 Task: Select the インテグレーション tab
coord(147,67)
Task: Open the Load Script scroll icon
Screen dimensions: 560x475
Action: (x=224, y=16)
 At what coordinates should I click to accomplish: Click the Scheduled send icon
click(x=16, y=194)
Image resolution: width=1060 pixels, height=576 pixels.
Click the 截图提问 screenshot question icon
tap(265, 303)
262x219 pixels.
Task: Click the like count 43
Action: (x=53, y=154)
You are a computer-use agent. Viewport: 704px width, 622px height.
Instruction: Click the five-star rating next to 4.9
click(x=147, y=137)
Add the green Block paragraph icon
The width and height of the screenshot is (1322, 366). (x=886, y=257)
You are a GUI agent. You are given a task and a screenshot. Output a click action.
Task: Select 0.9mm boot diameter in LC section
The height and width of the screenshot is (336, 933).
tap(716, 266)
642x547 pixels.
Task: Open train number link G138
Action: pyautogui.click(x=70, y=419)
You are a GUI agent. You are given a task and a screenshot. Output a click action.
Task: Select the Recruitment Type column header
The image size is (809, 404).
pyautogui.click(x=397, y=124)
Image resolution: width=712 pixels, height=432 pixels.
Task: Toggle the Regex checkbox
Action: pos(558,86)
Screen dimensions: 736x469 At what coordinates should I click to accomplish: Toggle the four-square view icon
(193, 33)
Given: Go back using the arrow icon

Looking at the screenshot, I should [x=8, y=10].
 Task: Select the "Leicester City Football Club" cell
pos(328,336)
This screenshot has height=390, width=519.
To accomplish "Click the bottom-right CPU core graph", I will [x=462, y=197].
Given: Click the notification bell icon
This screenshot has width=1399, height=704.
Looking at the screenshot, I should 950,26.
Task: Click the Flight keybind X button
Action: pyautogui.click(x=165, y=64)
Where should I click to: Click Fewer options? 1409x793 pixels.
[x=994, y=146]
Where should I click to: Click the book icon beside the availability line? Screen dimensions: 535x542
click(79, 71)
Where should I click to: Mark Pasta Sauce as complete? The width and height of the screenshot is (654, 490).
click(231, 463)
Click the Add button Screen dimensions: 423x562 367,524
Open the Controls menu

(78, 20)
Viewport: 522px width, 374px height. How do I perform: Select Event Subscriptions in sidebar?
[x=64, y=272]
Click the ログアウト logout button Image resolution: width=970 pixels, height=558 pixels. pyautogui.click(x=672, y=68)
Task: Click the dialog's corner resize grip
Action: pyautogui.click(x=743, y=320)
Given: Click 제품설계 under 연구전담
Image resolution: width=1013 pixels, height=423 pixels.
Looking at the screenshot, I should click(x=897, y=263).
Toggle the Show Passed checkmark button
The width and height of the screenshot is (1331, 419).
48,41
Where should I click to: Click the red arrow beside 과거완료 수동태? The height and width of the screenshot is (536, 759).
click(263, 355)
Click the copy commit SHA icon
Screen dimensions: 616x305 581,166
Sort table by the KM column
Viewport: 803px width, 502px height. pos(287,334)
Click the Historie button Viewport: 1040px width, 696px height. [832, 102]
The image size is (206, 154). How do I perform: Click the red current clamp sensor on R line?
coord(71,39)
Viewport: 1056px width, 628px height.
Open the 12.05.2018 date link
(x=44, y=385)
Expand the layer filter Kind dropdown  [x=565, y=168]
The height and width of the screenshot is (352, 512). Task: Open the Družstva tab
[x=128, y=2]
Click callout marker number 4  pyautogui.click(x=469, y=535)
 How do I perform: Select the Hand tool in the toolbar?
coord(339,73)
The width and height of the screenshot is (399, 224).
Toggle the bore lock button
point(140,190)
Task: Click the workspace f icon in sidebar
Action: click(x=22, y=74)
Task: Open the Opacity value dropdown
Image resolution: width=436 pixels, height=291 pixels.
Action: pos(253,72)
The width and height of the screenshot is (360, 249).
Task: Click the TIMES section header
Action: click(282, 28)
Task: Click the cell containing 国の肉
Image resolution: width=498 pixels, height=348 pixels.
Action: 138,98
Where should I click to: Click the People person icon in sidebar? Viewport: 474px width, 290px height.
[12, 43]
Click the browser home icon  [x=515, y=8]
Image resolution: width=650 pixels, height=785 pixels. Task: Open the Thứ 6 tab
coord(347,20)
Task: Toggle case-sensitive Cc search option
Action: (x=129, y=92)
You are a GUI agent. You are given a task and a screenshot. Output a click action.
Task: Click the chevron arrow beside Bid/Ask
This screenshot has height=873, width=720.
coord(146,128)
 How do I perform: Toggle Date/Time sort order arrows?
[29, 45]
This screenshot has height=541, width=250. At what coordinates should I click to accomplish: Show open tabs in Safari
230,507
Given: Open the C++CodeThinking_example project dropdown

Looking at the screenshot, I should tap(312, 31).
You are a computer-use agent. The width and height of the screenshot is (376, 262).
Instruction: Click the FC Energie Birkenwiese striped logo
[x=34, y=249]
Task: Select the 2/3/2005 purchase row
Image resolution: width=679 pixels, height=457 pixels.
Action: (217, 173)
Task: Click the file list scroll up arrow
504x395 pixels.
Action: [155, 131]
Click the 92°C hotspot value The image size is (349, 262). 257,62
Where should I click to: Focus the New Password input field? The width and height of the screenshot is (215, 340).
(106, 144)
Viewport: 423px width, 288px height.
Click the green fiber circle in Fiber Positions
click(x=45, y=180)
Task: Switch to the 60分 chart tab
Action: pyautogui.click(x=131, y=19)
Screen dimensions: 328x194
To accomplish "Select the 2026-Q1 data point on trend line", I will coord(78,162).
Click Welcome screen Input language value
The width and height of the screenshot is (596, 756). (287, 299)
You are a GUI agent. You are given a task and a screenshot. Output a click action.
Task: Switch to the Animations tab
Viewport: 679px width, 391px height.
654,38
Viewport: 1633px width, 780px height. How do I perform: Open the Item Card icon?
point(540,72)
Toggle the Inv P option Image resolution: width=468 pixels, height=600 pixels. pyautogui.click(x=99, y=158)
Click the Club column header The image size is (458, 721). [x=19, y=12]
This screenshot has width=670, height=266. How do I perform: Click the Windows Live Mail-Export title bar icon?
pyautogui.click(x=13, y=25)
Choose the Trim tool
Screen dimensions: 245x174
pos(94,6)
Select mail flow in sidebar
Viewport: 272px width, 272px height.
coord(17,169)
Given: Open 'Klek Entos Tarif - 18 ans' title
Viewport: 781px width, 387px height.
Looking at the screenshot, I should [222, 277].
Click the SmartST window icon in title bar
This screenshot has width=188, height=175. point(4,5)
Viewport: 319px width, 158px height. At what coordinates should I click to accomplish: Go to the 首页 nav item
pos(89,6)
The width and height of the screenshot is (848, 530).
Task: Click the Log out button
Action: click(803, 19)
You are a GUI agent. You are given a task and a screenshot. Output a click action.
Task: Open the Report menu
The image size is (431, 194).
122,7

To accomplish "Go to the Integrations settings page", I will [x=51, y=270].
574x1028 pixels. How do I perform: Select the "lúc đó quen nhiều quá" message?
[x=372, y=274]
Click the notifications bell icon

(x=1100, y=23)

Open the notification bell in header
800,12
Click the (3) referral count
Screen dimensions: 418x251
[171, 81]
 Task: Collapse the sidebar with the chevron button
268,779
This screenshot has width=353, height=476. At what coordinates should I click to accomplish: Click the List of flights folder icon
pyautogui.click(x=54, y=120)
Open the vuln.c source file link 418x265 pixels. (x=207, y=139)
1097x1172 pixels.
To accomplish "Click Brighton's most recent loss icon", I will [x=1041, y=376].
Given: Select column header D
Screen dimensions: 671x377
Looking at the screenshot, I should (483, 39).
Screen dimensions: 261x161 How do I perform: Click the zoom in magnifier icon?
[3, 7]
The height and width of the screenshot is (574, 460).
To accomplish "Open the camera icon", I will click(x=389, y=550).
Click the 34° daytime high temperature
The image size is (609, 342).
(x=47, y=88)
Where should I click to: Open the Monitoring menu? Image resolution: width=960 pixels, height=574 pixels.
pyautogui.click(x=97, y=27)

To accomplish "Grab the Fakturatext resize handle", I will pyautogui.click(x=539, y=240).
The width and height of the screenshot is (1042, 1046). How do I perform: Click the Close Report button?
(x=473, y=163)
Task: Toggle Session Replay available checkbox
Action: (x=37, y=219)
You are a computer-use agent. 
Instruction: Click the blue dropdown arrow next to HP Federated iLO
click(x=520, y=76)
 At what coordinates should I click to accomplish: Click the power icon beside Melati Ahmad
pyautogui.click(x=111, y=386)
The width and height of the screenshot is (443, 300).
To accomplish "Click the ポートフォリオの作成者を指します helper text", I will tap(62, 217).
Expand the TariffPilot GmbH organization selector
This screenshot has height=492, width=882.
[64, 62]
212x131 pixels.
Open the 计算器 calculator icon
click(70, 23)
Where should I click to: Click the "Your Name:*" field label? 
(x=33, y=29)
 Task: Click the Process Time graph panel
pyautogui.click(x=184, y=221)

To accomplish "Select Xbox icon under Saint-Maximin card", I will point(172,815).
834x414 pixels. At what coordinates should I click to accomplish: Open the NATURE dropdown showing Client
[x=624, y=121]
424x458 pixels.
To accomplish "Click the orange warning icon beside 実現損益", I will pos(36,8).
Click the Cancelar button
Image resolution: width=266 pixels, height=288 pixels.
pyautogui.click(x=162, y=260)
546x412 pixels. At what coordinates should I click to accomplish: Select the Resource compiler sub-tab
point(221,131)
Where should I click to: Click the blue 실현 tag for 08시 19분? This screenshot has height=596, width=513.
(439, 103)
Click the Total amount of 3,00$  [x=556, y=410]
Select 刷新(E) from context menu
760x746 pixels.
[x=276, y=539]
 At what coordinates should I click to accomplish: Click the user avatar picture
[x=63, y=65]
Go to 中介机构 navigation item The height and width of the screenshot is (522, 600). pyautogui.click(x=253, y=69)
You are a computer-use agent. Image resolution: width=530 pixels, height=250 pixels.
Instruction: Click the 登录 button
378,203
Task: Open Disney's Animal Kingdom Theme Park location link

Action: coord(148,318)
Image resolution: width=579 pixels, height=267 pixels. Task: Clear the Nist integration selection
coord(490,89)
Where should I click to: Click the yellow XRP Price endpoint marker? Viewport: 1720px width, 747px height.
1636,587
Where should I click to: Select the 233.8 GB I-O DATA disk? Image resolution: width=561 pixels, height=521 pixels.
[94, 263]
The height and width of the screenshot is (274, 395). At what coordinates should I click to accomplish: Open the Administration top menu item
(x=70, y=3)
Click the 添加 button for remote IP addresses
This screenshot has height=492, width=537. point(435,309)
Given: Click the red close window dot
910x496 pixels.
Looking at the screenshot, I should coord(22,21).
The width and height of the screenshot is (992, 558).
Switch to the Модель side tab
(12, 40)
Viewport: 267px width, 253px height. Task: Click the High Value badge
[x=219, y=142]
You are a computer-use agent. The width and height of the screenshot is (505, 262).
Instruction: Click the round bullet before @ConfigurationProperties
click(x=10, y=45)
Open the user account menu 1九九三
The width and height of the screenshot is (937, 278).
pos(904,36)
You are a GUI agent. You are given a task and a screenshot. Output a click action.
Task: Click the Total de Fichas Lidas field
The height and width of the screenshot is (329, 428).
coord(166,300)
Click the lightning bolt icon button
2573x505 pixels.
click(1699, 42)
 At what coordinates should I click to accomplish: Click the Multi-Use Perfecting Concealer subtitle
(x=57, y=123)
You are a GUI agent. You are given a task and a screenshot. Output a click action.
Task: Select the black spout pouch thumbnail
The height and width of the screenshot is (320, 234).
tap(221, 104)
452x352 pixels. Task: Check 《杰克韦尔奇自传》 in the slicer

——

TASK STATEMENT: Set down the lines of the listing word for word, from its first line through the line containing "Given: Click the notification bell icon". Both of those lines belong in the answer, and no others do.

WRITTEN REPLY:
 Task: Select the インテグレーション tab
coord(147,67)
Task: Open the Load Script scroll icon
Screen dimensions: 560x475
Action: (x=224, y=16)
 At what coordinates should I click to accomplish: Click the Scheduled send icon
click(x=16, y=194)
Image resolution: width=1060 pixels, height=576 pixels.
Click the 截图提问 screenshot question icon
tap(265, 303)
262x219 pixels.
Task: Click the like count 43
Action: (x=53, y=154)
You are a computer-use agent. Viewport: 704px width, 622px height.
Instruction: Click the five-star rating next to 4.9
click(x=147, y=137)
Add the green Block paragraph icon
The width and height of the screenshot is (1322, 366). (x=886, y=257)
You are a GUI agent. You are given a task and a screenshot. Output a click action.
Task: Select 0.9mm boot diameter in LC section
The height and width of the screenshot is (336, 933).
tap(716, 266)
642x547 pixels.
Task: Open train number link G138
Action: pyautogui.click(x=70, y=419)
You are a GUI agent. You are given a task and a screenshot. Output a click action.
Task: Select the Recruitment Type column header
The image size is (809, 404).
pyautogui.click(x=397, y=124)
Image resolution: width=712 pixels, height=432 pixels.
Task: Toggle the Regex checkbox
Action: pos(558,86)
Screen dimensions: 736x469 At what coordinates should I click to accomplish: Toggle the four-square view icon
(193, 33)
Given: Go back using the arrow icon

Looking at the screenshot, I should [x=8, y=10].
 Task: Select the "Leicester City Football Club" cell
pos(328,336)
This screenshot has height=390, width=519.
To accomplish "Click the bottom-right CPU core graph", I will [x=462, y=197].
Given: Click the notification bell icon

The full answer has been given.